• _GOAL_:
Rewrite the material below from the line with "You are a GUI" up to and including the line with "[x=318, y=92]", replacing "login button" with "sign-in button" and leaving everything else unchanged.

• _INFORMATION PROVIDED_:
════════

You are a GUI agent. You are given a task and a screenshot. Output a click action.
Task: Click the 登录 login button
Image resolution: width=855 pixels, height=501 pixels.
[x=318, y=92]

════════

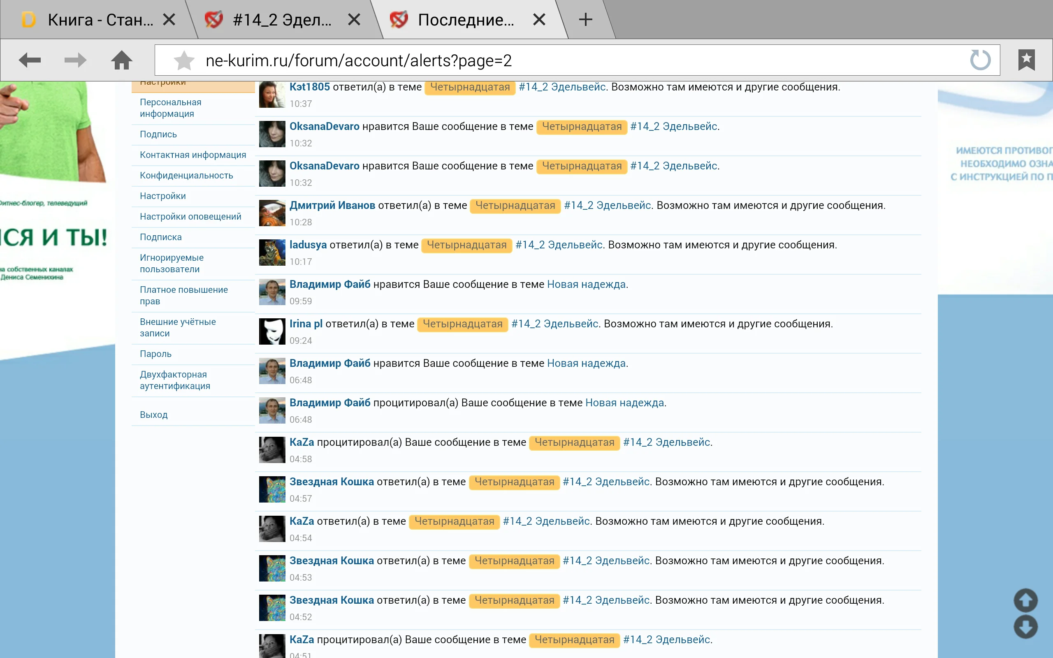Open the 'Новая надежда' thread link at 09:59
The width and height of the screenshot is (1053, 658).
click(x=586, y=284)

════════

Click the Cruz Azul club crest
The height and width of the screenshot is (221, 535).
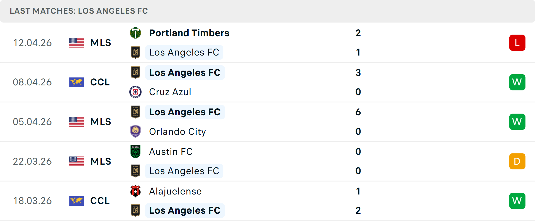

════════

• _TASK SOLUTION_:
You are a GUI agent. You are given a task and a screenshot. Output a click action.
Task: Click the 登录 sign-in button
Image resolution: width=855 pixels, height=501 pixels.
[x=318, y=92]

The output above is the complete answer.